┌─ SUPPLIED DATA

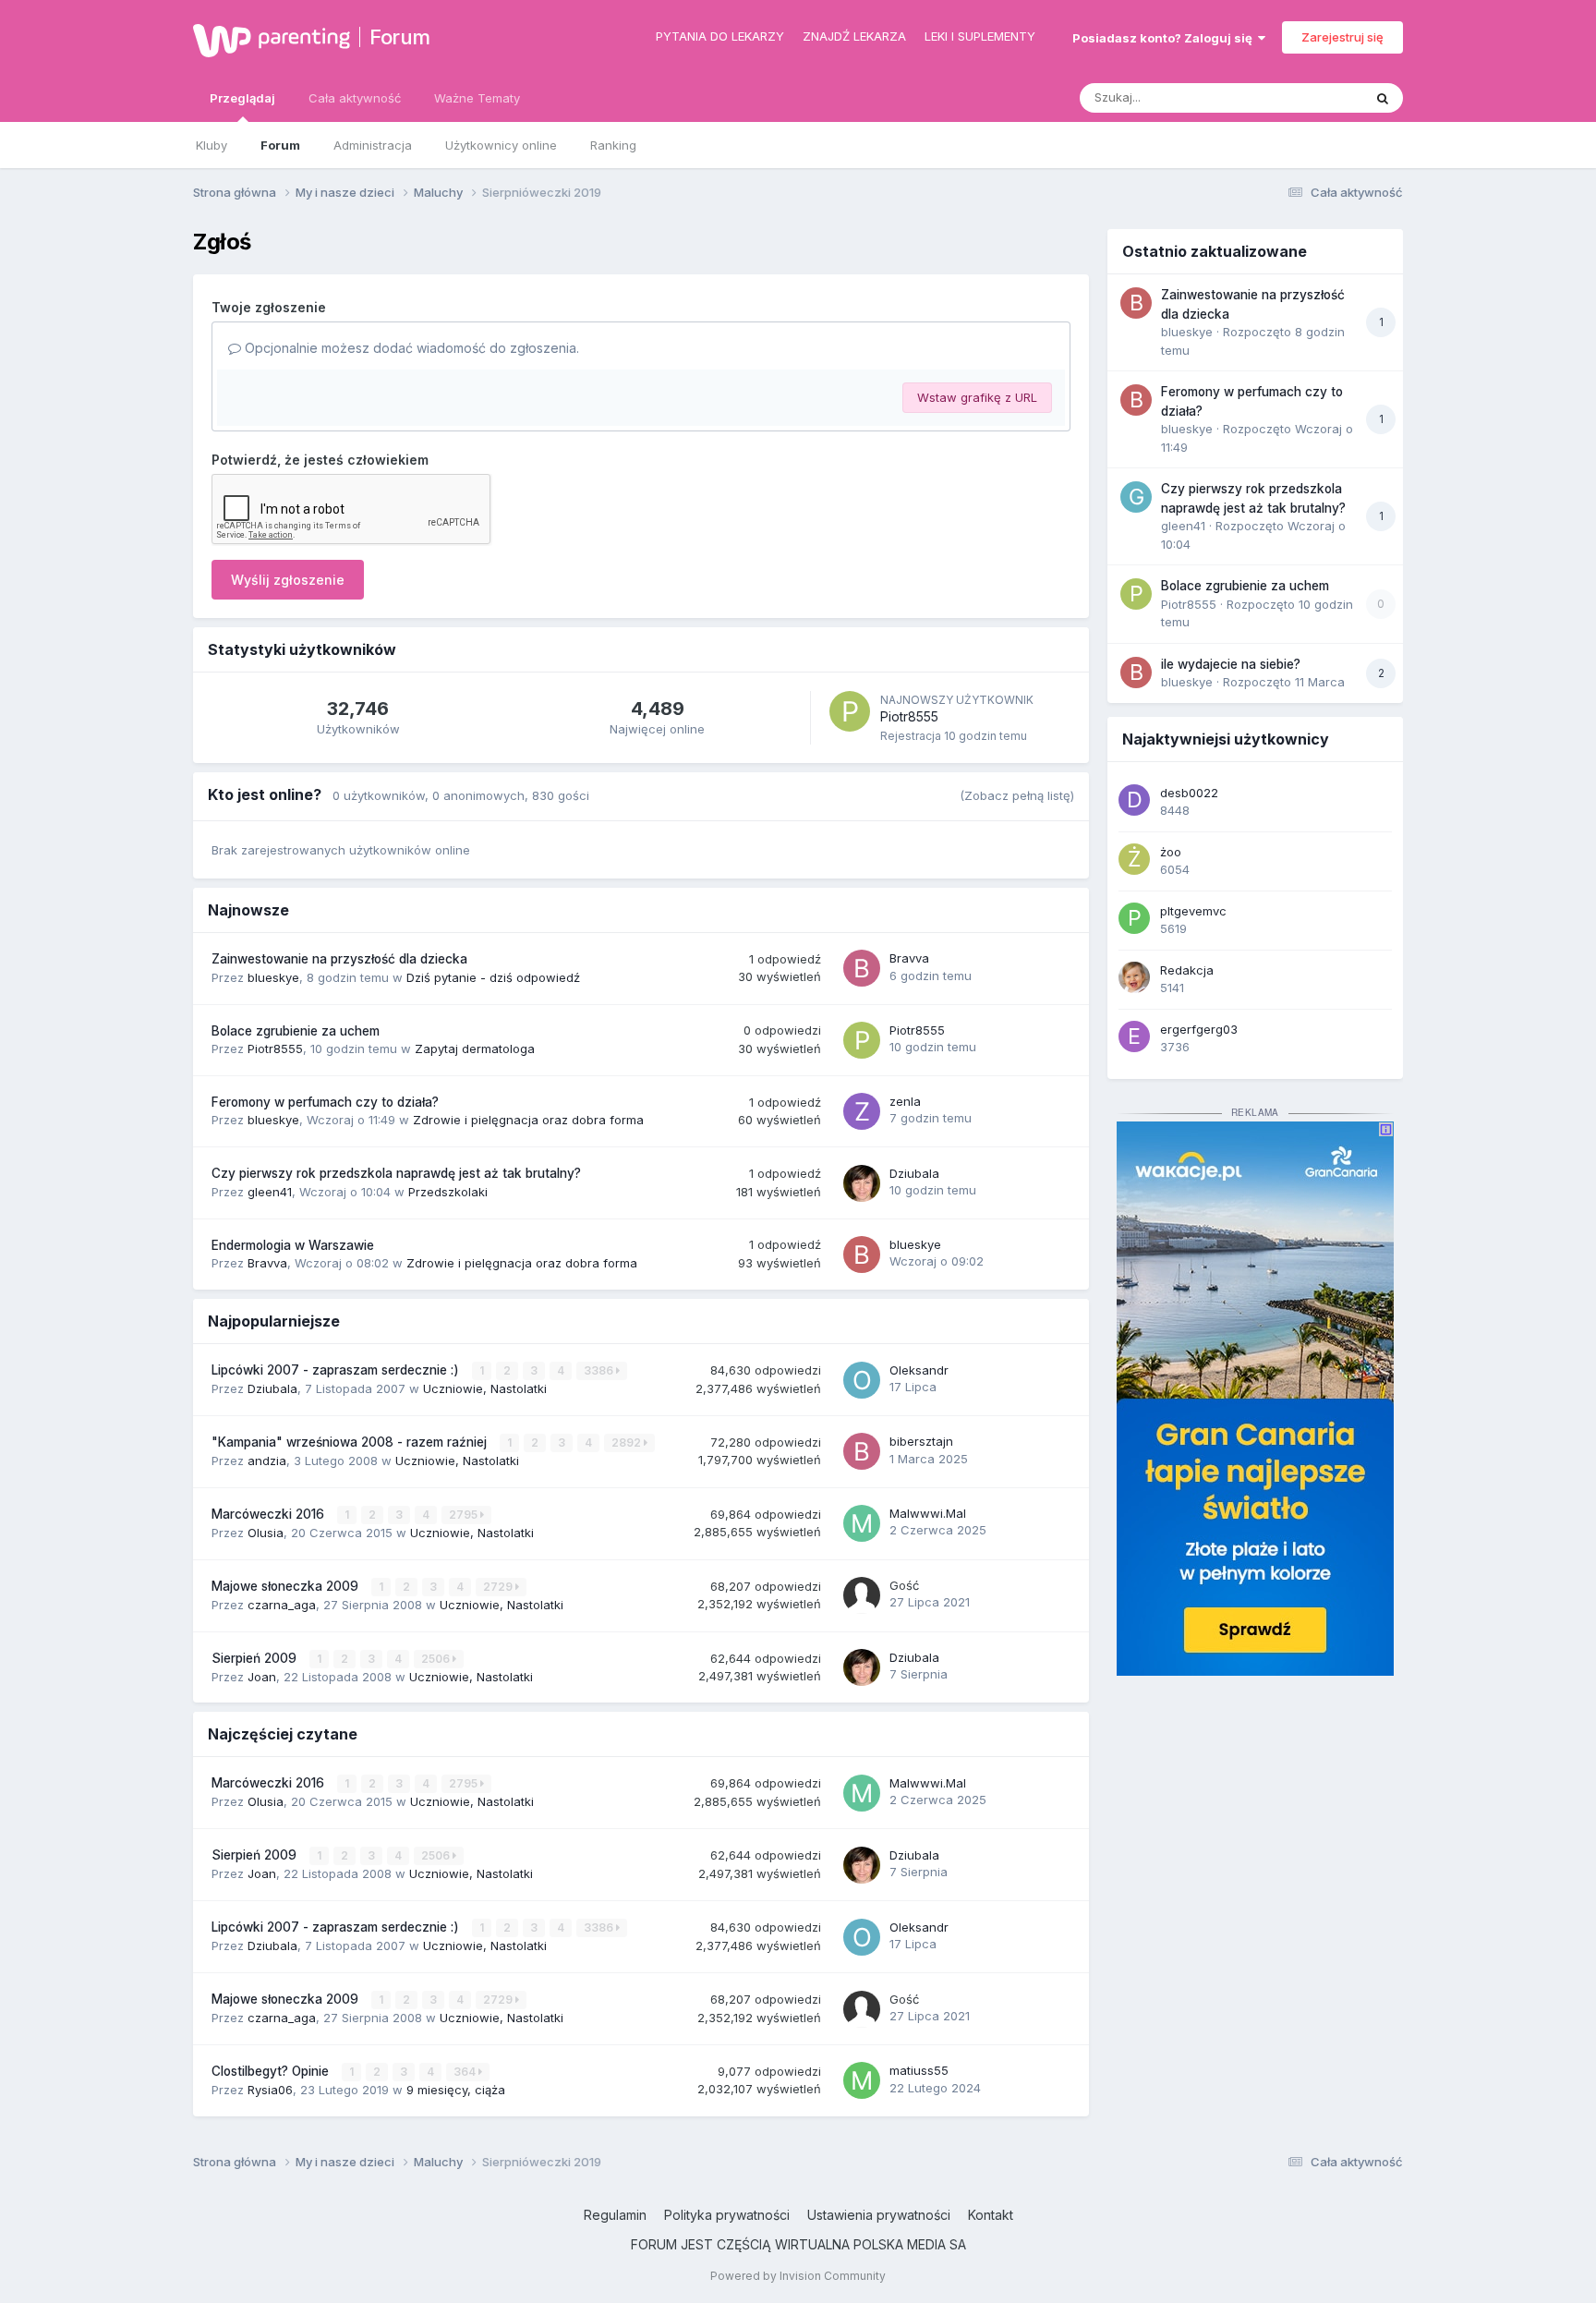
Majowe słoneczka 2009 (287, 1586)
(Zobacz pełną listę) (1017, 795)
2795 (464, 1514)
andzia (267, 1460)
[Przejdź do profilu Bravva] (861, 968)
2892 (627, 1442)
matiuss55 (919, 2070)
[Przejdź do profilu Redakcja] (1134, 977)
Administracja (372, 145)
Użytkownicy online (501, 145)
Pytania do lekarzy (720, 36)
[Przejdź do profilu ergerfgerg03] (1134, 1036)
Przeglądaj (242, 98)
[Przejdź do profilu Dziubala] (861, 1183)
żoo (1170, 851)
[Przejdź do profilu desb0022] (1134, 800)
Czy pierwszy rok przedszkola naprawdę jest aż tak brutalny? (396, 1173)
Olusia (266, 1532)
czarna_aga (282, 1604)
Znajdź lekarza (854, 36)
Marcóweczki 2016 (270, 1514)
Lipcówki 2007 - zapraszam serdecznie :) (337, 1370)
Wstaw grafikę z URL (977, 397)
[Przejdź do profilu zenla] (861, 1111)
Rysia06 (270, 2089)
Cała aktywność (354, 98)
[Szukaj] (1382, 98)
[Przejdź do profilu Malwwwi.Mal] (861, 1523)
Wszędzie (1310, 97)
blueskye (273, 977)
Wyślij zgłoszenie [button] (288, 580)
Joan (262, 1676)
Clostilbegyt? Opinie (272, 2071)
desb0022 (1189, 792)
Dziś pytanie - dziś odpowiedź (493, 977)
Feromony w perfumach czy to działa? (325, 1102)
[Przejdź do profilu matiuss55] (861, 2080)
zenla (905, 1101)
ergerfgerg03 (1199, 1029)
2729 (499, 1587)
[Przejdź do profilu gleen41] (1136, 497)
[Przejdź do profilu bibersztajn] (861, 1451)
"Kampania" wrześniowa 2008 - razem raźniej (351, 1442)
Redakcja (1187, 970)
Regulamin (615, 2215)
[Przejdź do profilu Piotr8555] (849, 711)
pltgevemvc (1193, 910)
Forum (399, 37)
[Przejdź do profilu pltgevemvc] (1134, 918)
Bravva (909, 958)
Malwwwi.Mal (927, 1513)
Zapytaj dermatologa (475, 1048)
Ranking (613, 145)
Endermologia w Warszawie (293, 1245)
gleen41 (270, 1191)
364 (465, 2072)
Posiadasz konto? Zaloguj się (1165, 37)
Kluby (211, 145)
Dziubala (914, 1173)
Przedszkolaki (448, 1191)
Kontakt (990, 2215)
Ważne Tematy (477, 98)
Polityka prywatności (727, 2215)
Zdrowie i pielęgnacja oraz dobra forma (528, 1119)
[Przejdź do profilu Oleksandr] (861, 1380)
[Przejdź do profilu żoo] (1134, 859)
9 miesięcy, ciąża (455, 2089)
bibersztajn (921, 1441)
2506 (437, 1659)
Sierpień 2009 (256, 1658)
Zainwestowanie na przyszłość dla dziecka (339, 959)
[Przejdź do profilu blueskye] (861, 1254)
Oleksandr (919, 1370)
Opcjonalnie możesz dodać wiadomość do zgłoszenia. (410, 348)
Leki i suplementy (980, 36)
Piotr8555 (909, 716)
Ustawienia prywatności (878, 2215)
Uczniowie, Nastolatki (485, 1388)
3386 (600, 1370)
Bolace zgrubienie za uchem (296, 1031)
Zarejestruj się (1342, 37)
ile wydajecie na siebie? (1230, 664)
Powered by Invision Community (798, 2276)
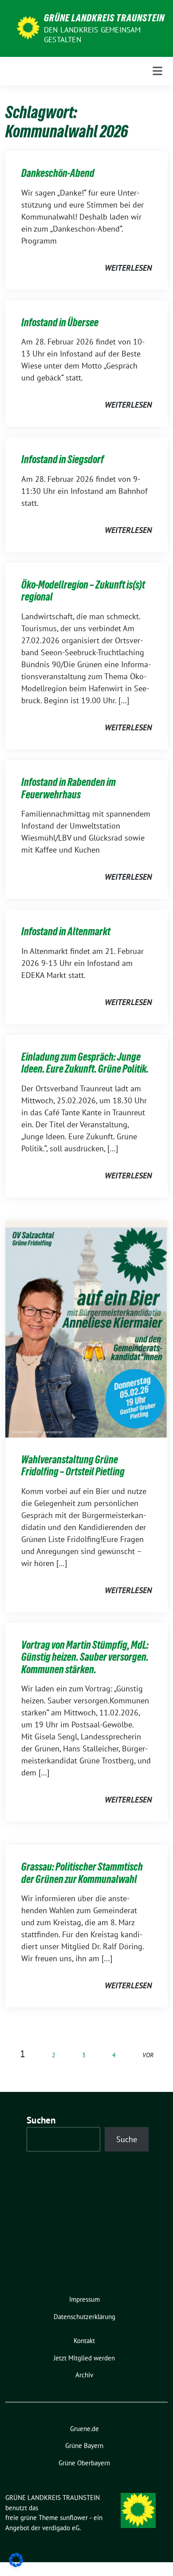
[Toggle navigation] (157, 71)
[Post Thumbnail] (86, 1328)
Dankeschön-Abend (57, 173)
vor (147, 2055)
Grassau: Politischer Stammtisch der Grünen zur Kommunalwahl (82, 1873)
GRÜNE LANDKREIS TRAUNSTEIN (104, 18)
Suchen (41, 2120)
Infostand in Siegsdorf (62, 459)
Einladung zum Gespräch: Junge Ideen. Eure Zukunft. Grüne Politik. (85, 1063)
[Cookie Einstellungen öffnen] (16, 2559)
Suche (126, 2139)
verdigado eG (60, 2528)
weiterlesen (128, 268)
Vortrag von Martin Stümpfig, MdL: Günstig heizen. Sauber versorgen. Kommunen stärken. (85, 1657)
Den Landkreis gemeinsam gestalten (92, 34)
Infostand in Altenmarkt (65, 931)
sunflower (74, 2517)
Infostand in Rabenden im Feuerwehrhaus (68, 788)
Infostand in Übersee (59, 322)
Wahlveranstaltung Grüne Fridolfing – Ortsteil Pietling (73, 1466)
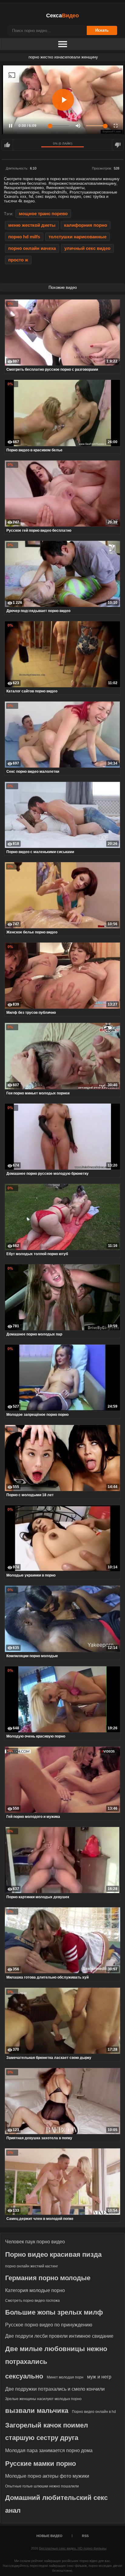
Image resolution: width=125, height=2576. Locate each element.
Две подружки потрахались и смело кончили (55, 2389)
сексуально (24, 2376)
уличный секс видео (87, 248)
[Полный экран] (115, 125)
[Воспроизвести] (63, 100)
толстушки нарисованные (77, 236)
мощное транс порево (43, 213)
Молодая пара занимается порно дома (49, 2450)
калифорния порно (85, 225)
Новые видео (49, 2536)
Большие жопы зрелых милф (54, 2312)
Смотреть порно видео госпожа (32, 2300)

└─

**EXERCISE:**
Everything from the line with "калифорния порно (85, 225)" through the end of the listing, both ends included, needs to be transcribed exactly, with no other lines.

**COMPLETED TASK:**
калифорния порно (85, 225)
Новые видео (49, 2536)
Большие жопы зрелых милф (54, 2312)
Смотреть порно видео госпожа (32, 2300)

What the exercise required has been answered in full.